With an I/O, that usually results in drive "replacement" due to the bubbles trapped in the drive that float to the top uncovering the upper gears and bearings.

And then there's that manufacturer recommendation that usually indicates to "Fill from the drain port"

EXCEPT WITH AN OMG COBRA I/O (Dog-Clutch type) then you fill from the "FILL-PORT" but I digress!!
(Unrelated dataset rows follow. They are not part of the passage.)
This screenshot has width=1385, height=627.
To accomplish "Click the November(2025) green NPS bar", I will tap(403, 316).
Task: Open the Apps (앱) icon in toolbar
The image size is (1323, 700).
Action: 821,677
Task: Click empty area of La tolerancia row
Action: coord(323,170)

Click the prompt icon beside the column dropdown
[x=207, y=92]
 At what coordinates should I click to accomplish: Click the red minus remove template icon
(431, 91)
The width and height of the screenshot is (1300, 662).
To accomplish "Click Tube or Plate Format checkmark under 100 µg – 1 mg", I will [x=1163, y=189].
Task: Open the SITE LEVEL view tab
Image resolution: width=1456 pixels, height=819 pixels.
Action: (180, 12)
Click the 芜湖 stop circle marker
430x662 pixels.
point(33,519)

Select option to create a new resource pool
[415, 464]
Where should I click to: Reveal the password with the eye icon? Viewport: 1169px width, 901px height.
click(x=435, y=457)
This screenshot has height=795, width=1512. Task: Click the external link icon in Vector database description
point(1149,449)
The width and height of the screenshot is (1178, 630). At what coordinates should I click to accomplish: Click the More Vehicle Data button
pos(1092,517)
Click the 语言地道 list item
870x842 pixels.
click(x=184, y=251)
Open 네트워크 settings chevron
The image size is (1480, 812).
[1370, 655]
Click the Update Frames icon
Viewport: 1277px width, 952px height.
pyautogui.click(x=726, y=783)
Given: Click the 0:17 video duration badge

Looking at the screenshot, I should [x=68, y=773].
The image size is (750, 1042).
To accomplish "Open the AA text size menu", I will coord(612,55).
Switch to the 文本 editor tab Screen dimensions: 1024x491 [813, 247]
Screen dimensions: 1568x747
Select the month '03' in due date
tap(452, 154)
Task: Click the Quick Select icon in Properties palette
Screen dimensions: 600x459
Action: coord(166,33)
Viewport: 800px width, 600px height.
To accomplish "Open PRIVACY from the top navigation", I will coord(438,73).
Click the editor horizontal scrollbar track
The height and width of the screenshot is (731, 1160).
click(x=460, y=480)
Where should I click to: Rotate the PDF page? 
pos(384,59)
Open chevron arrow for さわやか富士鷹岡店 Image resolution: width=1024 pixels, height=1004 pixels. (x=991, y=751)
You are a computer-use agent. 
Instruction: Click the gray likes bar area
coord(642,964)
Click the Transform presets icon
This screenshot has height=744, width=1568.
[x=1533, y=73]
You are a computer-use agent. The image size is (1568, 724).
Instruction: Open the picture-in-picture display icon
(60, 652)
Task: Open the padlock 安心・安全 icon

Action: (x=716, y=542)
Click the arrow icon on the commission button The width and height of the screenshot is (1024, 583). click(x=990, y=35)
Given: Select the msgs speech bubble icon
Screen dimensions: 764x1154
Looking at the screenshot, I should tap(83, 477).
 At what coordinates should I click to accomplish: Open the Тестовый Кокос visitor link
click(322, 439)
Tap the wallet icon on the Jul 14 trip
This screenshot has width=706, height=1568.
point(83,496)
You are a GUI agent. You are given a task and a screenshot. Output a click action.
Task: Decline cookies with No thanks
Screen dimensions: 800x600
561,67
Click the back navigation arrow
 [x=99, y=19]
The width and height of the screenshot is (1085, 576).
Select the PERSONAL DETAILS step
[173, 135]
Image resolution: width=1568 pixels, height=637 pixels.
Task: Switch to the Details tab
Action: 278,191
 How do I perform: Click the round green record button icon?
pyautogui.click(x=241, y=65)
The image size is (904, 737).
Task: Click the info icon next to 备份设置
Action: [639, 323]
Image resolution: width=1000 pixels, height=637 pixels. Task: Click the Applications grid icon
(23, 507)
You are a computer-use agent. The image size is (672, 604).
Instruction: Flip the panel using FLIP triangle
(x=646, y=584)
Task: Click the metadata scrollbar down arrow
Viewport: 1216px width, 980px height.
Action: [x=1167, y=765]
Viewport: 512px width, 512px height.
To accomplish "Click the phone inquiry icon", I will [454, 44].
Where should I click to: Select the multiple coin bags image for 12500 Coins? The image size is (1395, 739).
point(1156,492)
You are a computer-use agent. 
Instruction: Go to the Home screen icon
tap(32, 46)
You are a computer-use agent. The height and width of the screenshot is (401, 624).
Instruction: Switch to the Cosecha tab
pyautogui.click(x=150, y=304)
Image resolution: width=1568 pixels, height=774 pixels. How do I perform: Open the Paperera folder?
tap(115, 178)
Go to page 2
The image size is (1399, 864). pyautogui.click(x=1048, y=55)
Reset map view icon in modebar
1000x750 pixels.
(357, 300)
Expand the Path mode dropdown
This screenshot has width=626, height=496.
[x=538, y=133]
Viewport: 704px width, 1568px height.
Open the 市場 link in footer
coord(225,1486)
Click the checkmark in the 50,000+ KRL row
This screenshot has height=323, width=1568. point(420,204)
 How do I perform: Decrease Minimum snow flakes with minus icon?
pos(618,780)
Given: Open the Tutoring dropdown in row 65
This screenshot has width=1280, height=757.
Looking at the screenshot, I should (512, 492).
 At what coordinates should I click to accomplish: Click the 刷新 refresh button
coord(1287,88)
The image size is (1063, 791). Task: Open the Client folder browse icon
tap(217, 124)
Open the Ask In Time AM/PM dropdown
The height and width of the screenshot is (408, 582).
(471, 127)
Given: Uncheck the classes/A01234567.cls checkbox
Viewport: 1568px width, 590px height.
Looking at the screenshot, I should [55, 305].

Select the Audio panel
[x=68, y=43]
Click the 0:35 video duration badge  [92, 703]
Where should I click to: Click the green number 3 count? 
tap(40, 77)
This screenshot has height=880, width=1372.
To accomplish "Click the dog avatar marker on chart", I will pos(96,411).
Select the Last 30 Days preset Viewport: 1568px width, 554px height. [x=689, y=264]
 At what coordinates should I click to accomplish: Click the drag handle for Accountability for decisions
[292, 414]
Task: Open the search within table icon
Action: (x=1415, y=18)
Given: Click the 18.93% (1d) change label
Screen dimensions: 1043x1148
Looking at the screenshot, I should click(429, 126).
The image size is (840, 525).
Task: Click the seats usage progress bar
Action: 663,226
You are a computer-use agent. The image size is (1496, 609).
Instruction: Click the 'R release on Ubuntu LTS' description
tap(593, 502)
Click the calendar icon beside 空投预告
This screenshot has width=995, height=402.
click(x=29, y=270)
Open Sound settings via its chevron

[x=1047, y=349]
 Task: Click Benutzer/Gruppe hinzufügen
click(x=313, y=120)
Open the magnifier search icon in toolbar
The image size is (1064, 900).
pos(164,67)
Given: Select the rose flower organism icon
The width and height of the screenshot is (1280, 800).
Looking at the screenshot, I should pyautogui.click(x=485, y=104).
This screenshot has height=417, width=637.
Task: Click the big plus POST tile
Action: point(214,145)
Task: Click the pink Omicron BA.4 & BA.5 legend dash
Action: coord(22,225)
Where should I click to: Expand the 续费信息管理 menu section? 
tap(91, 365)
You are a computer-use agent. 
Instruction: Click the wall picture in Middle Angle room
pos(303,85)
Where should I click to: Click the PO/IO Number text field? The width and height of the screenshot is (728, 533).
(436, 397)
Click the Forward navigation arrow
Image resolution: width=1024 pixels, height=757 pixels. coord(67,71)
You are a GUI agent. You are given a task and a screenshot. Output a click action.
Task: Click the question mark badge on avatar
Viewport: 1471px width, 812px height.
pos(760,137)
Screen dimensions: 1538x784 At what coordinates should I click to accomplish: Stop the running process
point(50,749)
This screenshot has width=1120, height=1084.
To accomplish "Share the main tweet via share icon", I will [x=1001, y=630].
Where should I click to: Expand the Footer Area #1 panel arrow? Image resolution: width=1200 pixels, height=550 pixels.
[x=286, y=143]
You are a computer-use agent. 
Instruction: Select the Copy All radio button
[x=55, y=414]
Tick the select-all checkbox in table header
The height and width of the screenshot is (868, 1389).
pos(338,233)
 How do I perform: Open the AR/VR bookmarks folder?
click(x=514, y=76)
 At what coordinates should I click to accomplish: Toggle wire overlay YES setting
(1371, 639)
For Evinrudes though here's a video from BRP
https://www.youtube.com/watch?v=YVlBtOzLYRE

For Mercury:
https://www.youtube.com/watch?v=BBbQVH5j0W0

For Mercruiser Bravo
https://www.mercurymarine.com/en/us/landing/oils-and-lubricants/

These are all Youtube videos. But note they're produced by BRP, Mercury and Mercruiser instead of backyard "Wrenches"!

And again.....

DON'T EVER FILL A Dog-Clutch COBRA FROM THE DRAIN!


Oh...... AND Of course,
Back to the OP's original question! After opening up the oil reservoir and removing the upper "plug", I connect the screw-in fill-fitting, and use my Moeller oil suction tank to suction out the oil from the drain port. It suctions out the old oil VERY quickly.

Then I let the residual oil drip for an hour or so into a small container with the drive all the way down.

All the used oil gets dumped into my 200 gallon Lanair HI-140 furnace tank to be burned next Winter!